TASK TO CARRY OUT:
Can you render every line of the items below as a Markdown table with the columns "Row" and "Line", numbering the rows, skipping blank lines, and leaving the pictures out?
──────
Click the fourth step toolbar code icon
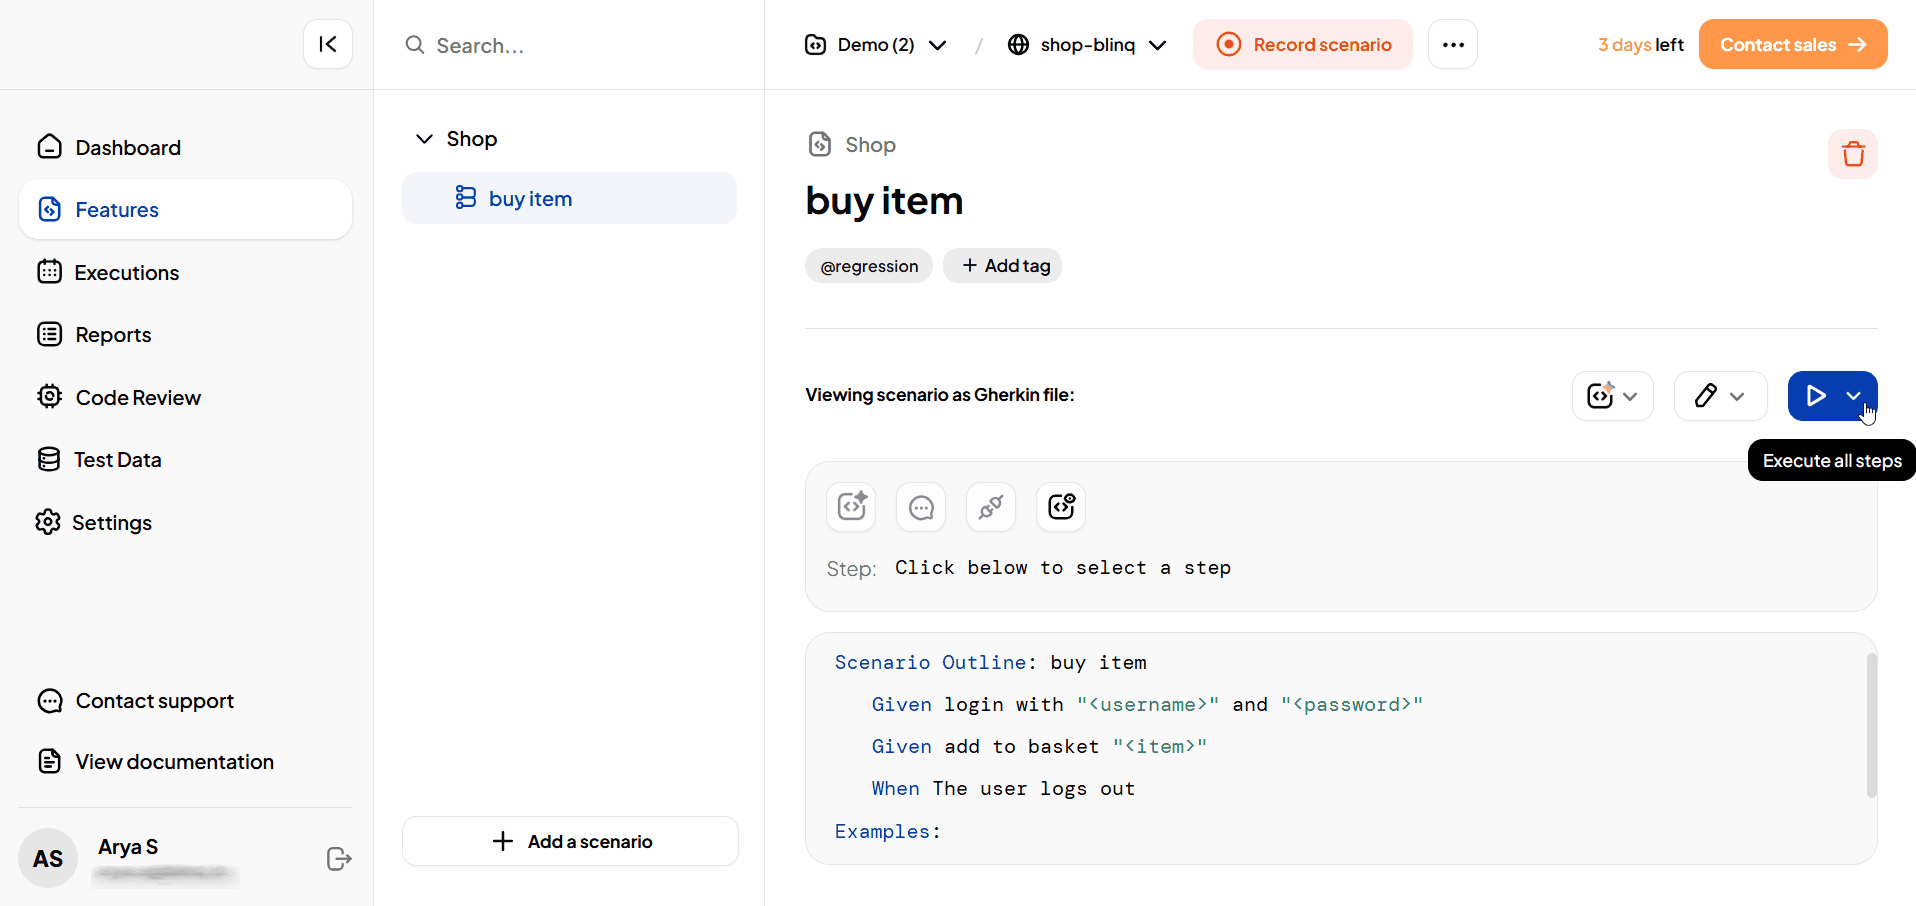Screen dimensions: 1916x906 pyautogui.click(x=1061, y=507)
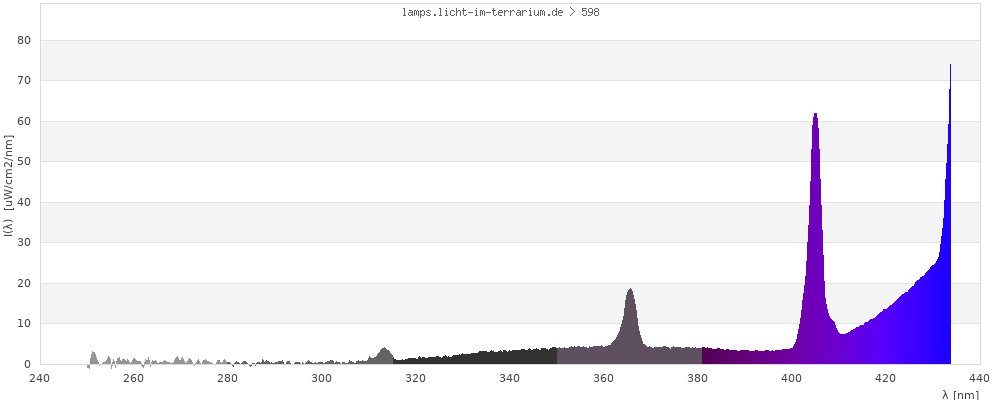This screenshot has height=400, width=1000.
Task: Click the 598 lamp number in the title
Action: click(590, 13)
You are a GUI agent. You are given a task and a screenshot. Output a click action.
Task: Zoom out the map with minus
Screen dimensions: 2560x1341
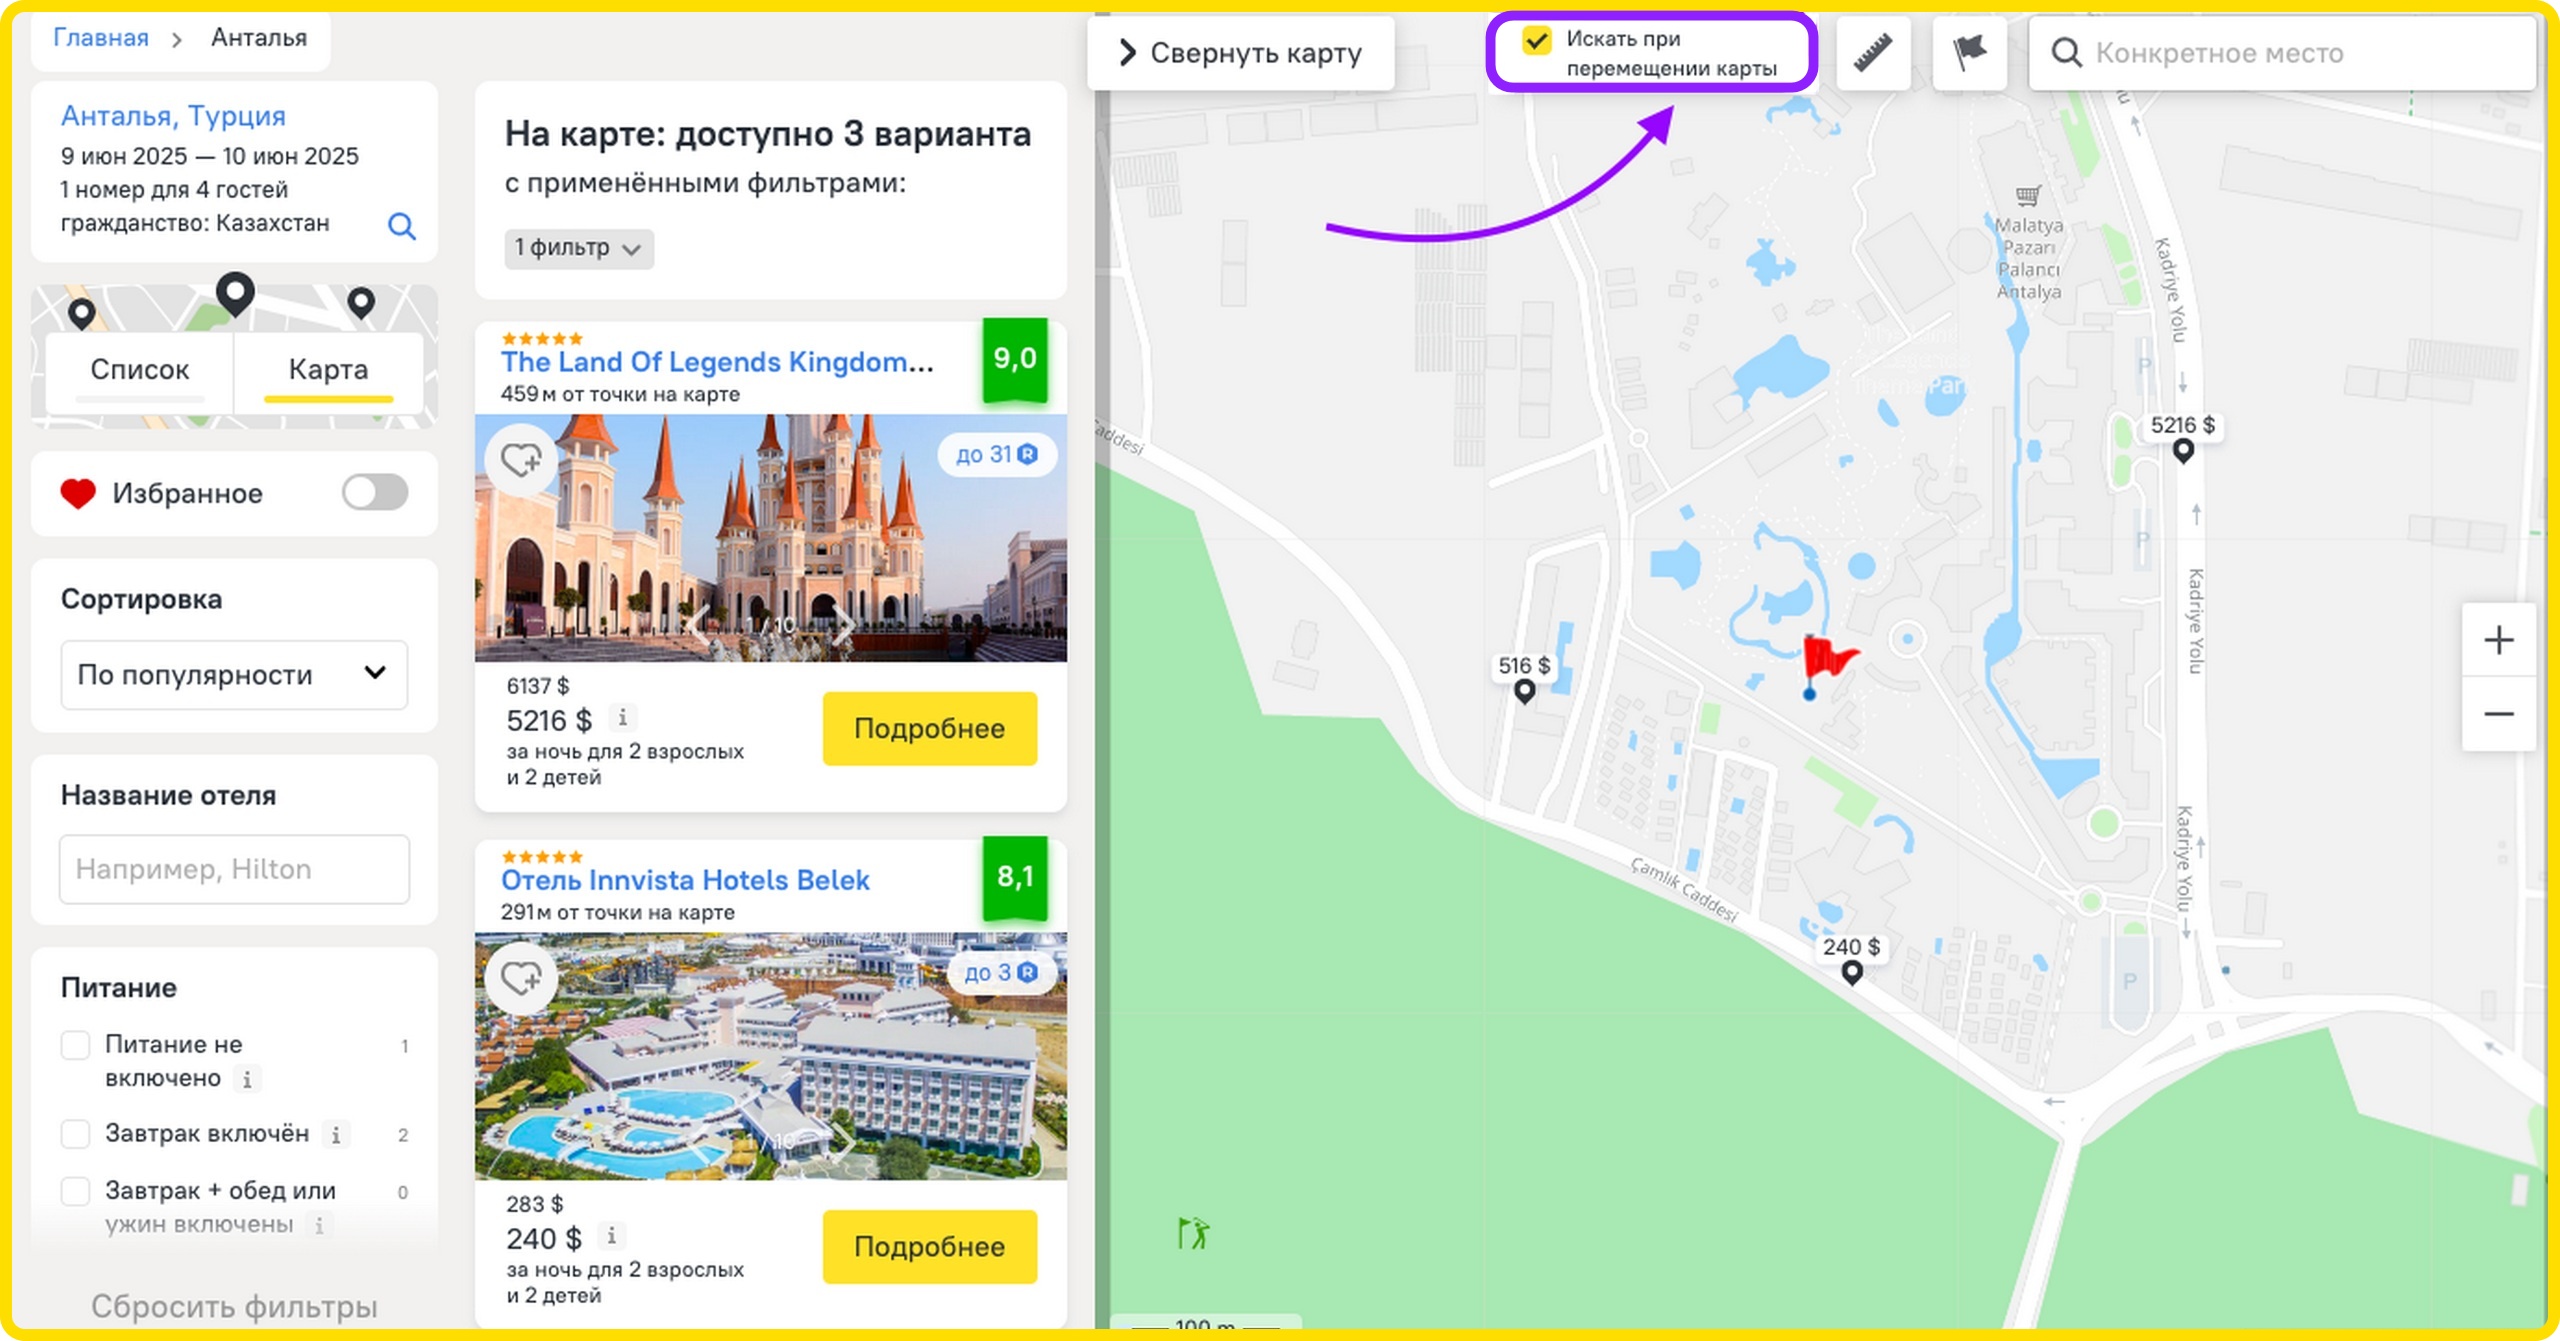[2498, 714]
──────
OUTPUT FOR THIS TASK:
| Row | Line |
|---|---|
| 1 | Click the fourth step toolbar code icon |
| 2 | Screen dimensions: 1916x906 pyautogui.click(x=1061, y=507) |
| 3 | This screenshot has height=400, width=1000. |
| 4 | Task: Click the 598 lamp number in the title |
| 5 | Action: click(590, 13) |
| 6 | You are a GUI agent. You are given a task and a screenshot. Output a click action. |
| 7 | Task: Zoom out the map with minus |
| 8 | Screen dimensions: 2560x1341 |
| 9 | [2498, 714] |